**STUDY MATERIAL:**
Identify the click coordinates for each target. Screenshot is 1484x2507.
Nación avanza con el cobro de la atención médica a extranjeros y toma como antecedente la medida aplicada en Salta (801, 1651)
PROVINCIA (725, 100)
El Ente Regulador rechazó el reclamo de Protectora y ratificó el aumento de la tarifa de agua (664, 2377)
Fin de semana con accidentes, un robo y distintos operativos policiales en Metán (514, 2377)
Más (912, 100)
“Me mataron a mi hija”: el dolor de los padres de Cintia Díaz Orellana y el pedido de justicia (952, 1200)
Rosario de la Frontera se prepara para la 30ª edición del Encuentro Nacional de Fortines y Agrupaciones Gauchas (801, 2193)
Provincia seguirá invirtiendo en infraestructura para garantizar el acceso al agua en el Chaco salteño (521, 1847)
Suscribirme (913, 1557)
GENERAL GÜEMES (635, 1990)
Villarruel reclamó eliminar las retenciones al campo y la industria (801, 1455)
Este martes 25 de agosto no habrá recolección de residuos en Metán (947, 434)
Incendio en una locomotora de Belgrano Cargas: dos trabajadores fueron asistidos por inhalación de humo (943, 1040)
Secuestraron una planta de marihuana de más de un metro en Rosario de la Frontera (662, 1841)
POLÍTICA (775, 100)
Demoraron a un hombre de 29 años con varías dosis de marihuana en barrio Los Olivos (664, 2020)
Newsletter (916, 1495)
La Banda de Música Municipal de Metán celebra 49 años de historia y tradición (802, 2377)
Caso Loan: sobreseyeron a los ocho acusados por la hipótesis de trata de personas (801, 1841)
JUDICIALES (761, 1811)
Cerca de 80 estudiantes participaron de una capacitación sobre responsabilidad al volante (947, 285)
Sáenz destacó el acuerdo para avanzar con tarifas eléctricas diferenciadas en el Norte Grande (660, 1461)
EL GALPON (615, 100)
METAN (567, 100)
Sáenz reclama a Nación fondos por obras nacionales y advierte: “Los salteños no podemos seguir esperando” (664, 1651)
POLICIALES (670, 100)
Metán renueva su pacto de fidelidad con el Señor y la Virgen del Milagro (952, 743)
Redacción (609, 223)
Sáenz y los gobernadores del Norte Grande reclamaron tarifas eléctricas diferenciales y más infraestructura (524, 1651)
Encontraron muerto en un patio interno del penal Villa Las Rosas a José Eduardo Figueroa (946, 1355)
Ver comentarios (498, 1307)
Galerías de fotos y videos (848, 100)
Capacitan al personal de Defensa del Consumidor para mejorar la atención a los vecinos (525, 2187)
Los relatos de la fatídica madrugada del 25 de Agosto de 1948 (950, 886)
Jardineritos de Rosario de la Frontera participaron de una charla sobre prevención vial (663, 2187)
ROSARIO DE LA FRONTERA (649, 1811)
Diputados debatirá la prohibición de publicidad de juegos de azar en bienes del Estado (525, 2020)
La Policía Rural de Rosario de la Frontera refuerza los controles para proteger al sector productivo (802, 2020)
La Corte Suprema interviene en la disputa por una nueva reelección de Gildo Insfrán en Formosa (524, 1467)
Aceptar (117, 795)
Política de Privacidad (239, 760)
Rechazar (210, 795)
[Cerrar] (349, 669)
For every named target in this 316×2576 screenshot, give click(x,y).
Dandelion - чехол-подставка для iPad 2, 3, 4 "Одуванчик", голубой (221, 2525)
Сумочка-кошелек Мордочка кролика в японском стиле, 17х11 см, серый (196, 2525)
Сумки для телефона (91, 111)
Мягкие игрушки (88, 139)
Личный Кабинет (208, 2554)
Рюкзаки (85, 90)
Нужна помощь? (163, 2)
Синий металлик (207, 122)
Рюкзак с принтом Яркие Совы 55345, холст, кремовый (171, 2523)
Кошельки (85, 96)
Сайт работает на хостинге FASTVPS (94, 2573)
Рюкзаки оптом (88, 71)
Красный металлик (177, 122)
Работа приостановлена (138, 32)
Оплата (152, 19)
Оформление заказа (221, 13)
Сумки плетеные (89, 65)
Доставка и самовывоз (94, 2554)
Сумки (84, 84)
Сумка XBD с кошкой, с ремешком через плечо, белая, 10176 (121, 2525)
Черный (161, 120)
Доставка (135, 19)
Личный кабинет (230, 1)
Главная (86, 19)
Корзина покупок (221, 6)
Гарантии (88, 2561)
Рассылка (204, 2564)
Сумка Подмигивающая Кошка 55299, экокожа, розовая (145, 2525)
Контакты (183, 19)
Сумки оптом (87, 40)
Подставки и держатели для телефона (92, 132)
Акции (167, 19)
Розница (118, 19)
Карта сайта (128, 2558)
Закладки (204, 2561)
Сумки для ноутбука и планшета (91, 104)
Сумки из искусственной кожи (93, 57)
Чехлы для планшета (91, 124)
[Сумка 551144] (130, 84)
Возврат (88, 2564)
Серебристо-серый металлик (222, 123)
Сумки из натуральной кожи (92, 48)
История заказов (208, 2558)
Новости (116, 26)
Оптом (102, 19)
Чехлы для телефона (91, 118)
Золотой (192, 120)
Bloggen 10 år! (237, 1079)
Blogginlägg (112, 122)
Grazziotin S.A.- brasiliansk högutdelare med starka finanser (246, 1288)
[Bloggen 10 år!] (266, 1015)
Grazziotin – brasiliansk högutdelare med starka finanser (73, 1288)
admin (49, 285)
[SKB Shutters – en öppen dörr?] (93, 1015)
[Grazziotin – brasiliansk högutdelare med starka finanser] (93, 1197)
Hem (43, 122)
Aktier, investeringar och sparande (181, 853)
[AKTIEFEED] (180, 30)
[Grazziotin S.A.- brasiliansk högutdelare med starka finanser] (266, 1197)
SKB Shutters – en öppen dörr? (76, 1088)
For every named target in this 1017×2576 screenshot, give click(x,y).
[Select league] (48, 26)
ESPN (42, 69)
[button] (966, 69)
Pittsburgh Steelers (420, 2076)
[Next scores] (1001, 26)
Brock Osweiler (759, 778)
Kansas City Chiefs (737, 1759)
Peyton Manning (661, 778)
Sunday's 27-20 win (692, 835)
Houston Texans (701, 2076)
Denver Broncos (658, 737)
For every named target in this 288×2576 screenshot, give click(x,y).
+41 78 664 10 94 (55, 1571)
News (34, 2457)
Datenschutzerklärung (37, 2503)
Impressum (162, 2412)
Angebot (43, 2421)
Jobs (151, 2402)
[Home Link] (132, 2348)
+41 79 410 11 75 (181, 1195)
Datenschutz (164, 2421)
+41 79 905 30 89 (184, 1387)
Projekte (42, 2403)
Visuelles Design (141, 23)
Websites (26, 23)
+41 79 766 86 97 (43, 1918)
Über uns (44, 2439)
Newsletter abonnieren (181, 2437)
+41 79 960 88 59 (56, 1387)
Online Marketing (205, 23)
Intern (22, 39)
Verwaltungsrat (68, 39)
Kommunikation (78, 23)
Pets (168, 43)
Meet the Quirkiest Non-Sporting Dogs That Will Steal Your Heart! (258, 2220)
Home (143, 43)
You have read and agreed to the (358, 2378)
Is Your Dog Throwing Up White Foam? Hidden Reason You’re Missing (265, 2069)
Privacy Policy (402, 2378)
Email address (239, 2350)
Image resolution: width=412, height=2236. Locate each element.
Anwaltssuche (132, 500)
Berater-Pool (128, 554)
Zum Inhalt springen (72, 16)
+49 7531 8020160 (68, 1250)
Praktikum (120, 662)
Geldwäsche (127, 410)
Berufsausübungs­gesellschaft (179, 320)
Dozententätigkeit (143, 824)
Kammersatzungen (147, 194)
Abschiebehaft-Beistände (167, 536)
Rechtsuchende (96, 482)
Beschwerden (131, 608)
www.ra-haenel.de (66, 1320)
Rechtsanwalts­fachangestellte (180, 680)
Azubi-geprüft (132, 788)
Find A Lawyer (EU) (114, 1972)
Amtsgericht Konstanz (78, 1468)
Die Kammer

**HOW TO COMPLETE THIS TASK:**
Scan the lines above for the word "Сумки", then copy each line that has it.

**COMPLETED EXERCISE:**
Сумки для телефона (91, 111)
Сумки плетеные (89, 65)
Сумки (84, 84)
Сумки оптом (87, 40)
Сумки для ноутбука и планшета (91, 104)
Сумки из искусственной кожи (93, 57)
Сумки из натуральной кожи (92, 48)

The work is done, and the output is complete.